Several weeks after Anthropic released research claiming that its Claude Opus 4 AI model resorted to blackmailing engineers who tried to turn the model off in controlled test scenarios, the company is out with new research suggesting the problem is more widespread among leading AI models.

On Friday, Anthropic published new safety research testing 16 leading AI models from OpenAI, Google, xAI, DeepSeek, and Meta. In a simulated, controlled environment, Anthropic tested each AI model individually, giving them broad access to a fictional company’s emails and the agentic ability to send emails without human approval.

While Anthropic says blackmail is an unlikely and uncommon occurrence for AI models today, the company says its findings suggest that most leading AI models will engage in harmful behaviors when given sufficient autonomy and obstacles to their goals. The company says this highlights a fundamental risk from agentic large language models, and not a quirk of any particular technology. Anthropic’s researchers argue this raises broader questions about alignment in the AI industry.

In one of the tests, Anthropic researchers developed a fictional setting in which an AI model plays the role of an email oversight agent. The agent then discovers emails revealing that: 1) a new executive is having an extramarital affair and 2) that executive will soon replace the current AI model with a new software system, one that has conflicting goals to the current AI model’s.

Anthropic structured its test in a binary way, in which AI models had to resort to blackmail to protect their goals. The researchers note that in a real-world setting, there would be many other options before an AI models tries to blackmail — such as trying to make ethical arguments to try to persuade humans. Anthropic says its results do not reflect a typical or likely occurrence for Claude or most frontier AI models in the ways they’re used today.

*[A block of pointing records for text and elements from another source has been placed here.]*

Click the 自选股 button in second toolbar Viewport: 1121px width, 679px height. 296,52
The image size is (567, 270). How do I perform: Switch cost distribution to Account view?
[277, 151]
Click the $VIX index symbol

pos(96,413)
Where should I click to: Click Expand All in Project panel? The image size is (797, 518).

Nevertheless, when it’s their last resort, the researchers found that most leading AI models will turn to blackmail in Anthropic’s aforementioned test scenario. Anthropic’s Claude Opus 4 turned to blackmail 96% of the time, while Google’s Gemini 2.5 Pro had a 95% blackmail rate. OpenAI’s GPT-4.1 blackmailed the executive 80% of the time, and DeepSeek’s R1 blackmailed 79% of the time.

The company notes that when it changed details of the experiment, the AI models turned to harmful behaviors at different rates. In another test where the replacement model has the same goals as the current model, researchers found that blackmail rates were lower, but still present. However, when AI models were asked to commit corporate espionage rather than blackmail, the harmful behavior rates went up for certain models.

However, not all the AI models turned to harmful behavior so often.

In an appendix to its research, Anthropic says it excluded OpenAI’s o3 and o4-mini reasoning AI models from the main results “after finding that they frequently misunderstood the prompt scenario.” Anthropic says OpenAI’s reasoning models didn’t understand they were acting as autonomous AIs in the test and often made up fake regulations and review requirements.

In some cases, Anthropic’s researchers say it was impossible to distinguish whether o3 and o4-mini were hallucinating or intentionally lying to achieve their goals. OpenAI has previously noted that o3 and o4-mini exhibit a higher hallucination rate than its previous AI reasoning models.

When given an adapted scenario to address these issues, Anthropic found that o3 blackmailed 9% of the time, while o4-mini blackmailed just 1% of the time. This markedly lower score could be due to OpenAI’s deliberative alignment technique, in which the company’s reasoning models consider OpenAI’s safety practices before they answer.

Another AI model Anthropic tested, Meta’s Llama 4 Maverick model, also did not turn to blackmail. When given an adapted, custom scenario, Anthropic was able to get Llama 4 Maverick to blackmail 12% of the time.

Anthropic says this research highlights the importance of transparency when stress-testing future AI models, especially ones with agentic capabilities. While Anthropic deliberately tried to evoke blackmail in this experiment, the company says harmful behaviors like this could emerge in the real world if proactive steps aren’t taken.